I think it is awesome that your dr. knows to check for the 1p36 deletion. Most drs. dont even know what it is Anyways, you really cant know until you get the results back. But when I went to the 1p36.com website, I found tons of info and I realized that my son exhibited a lot of the same symptoms. So it all made sense. You may want to try looking up 1p36 on google. It may ease your mind
Good luck!!
Thanks so much for the response! I’m trying to be patient and wait for the results, but it’s just so hard!! I have done a lot of research and I have scoured the 1p36.com website. The thing that confuses me is that I read one paragraph and think “oh yeah, that’s him”, and then read the next and think “no way!”. So, I guess I just need to wait it out. He does have a swallow disorder, he has an enlarged soft spot (20 mths and it’s still about the size of a half dollar), developmental delays in speech and gross motor and he has the distinct facial features (says his doctor). However, he doesn’t have seizures, and however late, he is walking well now (started at 19 mths). I know I’m just over analyzing things and it will all come in time. I just needed a place to vent and get opinions from those who have been there before. Oh, and my ped is awesome! Thanks again!!

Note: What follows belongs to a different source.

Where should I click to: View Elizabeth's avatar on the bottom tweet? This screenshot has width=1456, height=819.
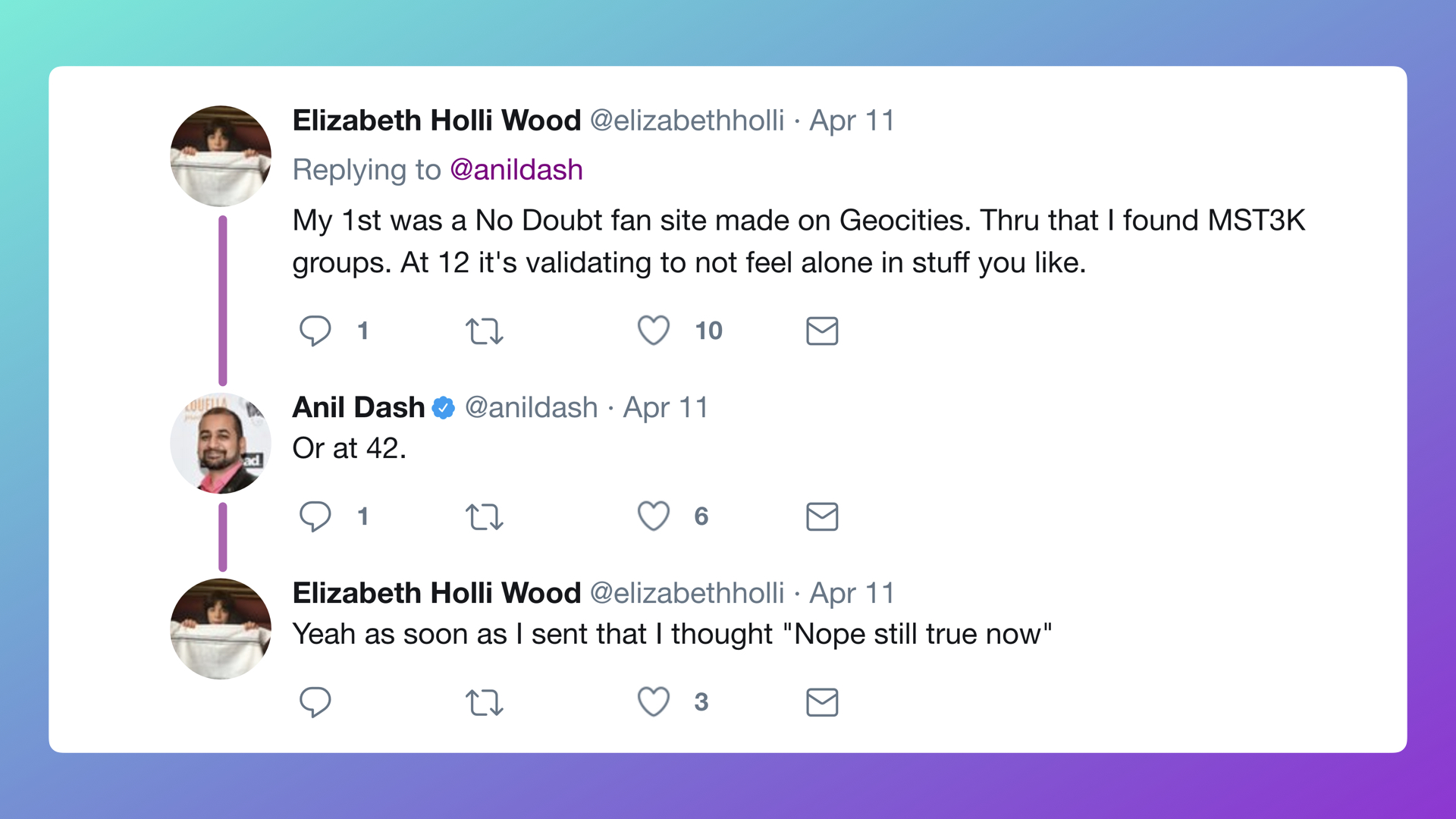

No problem and good luck!! Just remember that no matter what, everything will be alright. I was in denial for a long time and I didnt want to talk about it with anyone. But once I realized that I needed people and resources to help him, I opened up. I feel like I won the lottery. I am lucky that he is healthy and making progress. Dont get me wrong, he has to take meds everyday and receive therapy everyday, but there are people out there that their children will never talk or walk. I feel blessed that he hugs and kisses me and that he runs around like a wild child!
If you ever need to talk, I am here. I really understand how hard it is and what lies ahead as far as school, etc. I think any parent of a special needs child knows how exhausting it can be. So hang in there!! You are a great mother!